START Supplied data
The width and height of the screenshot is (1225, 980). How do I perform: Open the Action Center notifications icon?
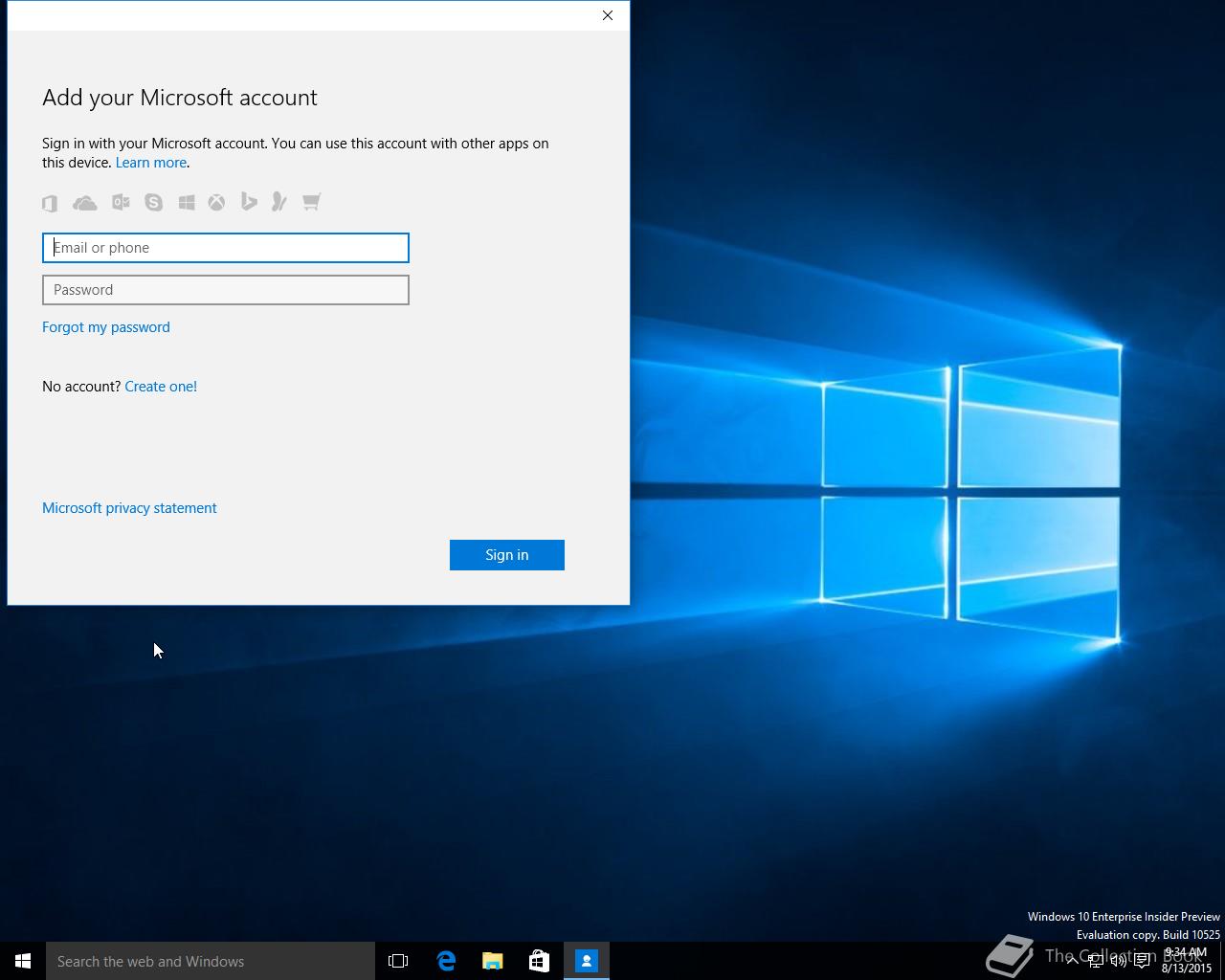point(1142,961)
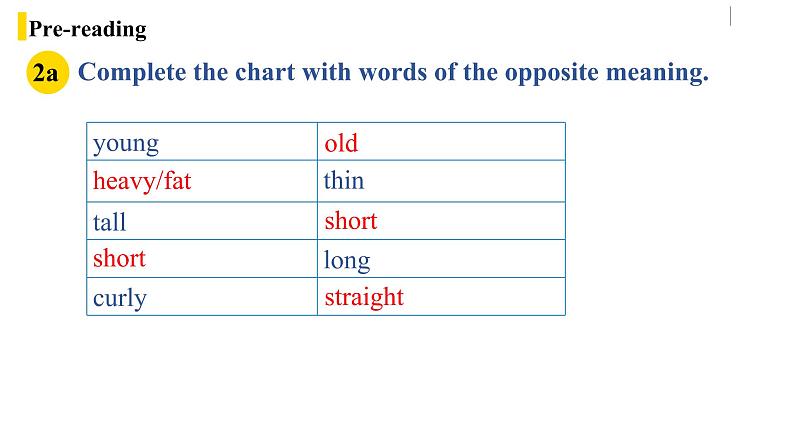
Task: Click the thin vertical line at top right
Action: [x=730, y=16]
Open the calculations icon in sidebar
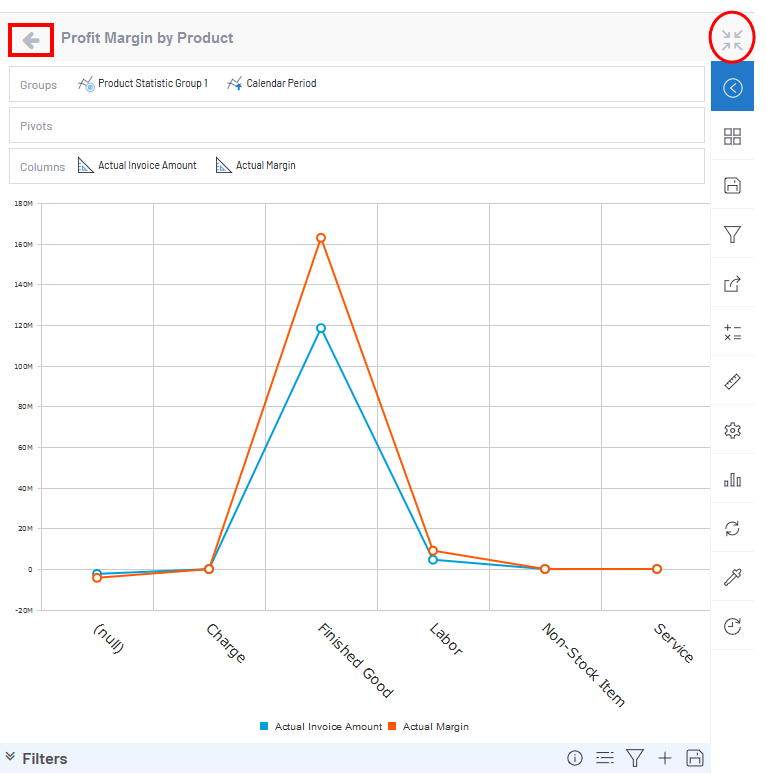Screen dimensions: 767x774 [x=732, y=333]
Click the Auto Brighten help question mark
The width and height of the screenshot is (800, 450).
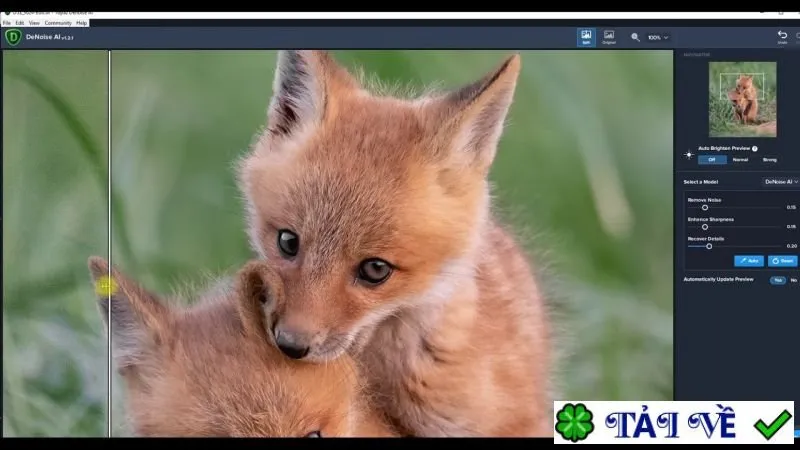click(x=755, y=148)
END Supplied data
• [Your instructions]
Set down exactly, with no additions, each line from the line that includes "Click the Auto Brighten help question mark" to the final line of the entries above; leave pictures out.

• [Answer for the task]
Click the Auto Brighten help question mark
The width and height of the screenshot is (800, 450).
click(x=755, y=148)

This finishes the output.